Those characters include George (Kevin Kline), a model-maker who has just been fired from his job at an architect's firm. Robin (Kristin Scott Thomas), his ex-wife, now trapped in a loveless marriage with the absent-minded Peter (Jamey Sheridan). Sam (Hayden Christensen), George and Robin's angst-ridden, pierced, drug-using and self-loathing son. Coleen (Mary Steenburgen), the next-door neighbor, and her daughter Alyssa (Jena Malone). And Josh (Ian Somerhalder), Sam's friend and Alyssa's boyfriend, and a part-time pimp.
I cannot proceed further without informing you that very early in the movie (spoiler warning), George discovers he has about four months to live. For a time we assume he has Ali MacGraw's disease (the sicker you get the better you look), but a specific diagnosis is revealed toward the end.
George got a severance package when he was fired, and he determines to tear down the shack he lives in, build a new house, and win the love and respect of his son, all in one summer.
George's shack sits in a cul-de-sac high on a cliff overlooking the Pacific, in Orange County, Calif. Owners of ocean frontage in that area will be interested to learn that with 26 weeks of severance pay as a model-maker, George can afford to tear down his house and build another one. Some will be surprised he could even pay the taxes.

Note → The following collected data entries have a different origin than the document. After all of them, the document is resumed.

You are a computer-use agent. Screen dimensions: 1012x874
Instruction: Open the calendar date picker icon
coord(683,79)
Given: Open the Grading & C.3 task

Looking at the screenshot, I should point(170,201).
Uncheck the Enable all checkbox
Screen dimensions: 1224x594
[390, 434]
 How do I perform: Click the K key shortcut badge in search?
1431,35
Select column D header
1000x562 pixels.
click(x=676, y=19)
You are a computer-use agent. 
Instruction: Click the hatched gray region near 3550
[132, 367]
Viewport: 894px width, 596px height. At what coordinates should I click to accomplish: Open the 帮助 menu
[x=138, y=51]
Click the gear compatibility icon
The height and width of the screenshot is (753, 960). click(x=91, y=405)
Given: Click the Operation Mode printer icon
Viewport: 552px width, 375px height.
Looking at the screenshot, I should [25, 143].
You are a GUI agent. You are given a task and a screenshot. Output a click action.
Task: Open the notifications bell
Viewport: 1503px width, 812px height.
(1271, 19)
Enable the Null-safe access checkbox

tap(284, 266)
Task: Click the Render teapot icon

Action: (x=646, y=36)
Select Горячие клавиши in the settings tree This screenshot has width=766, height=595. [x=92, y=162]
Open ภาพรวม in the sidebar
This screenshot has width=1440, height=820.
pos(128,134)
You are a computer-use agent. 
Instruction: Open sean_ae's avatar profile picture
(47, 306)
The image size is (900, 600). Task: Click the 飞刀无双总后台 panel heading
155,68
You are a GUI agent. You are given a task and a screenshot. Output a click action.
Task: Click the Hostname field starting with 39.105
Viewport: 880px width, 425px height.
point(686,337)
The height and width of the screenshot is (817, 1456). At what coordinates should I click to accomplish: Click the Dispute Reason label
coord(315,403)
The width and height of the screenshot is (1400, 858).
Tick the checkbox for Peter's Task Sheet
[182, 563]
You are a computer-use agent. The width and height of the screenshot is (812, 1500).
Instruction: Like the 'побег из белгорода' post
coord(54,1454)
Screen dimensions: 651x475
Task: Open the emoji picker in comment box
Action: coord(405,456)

Any sentient being will be able to predict, after sizing up the characters and their establishing dialogue, that Sam will remove the hardware from his face and learn through hard work to become clean and sober and love his father. That Robin will want to share the experience with Sam (and her two young children by the second marriage), and will recall her early love for George. That Sam and Alyssa will become friends, and a little more. And that two unassigned characters of opposite genders are required by the laws of screenwriting to get together, even if one is a teenage pimp and the other a yuppie housewife.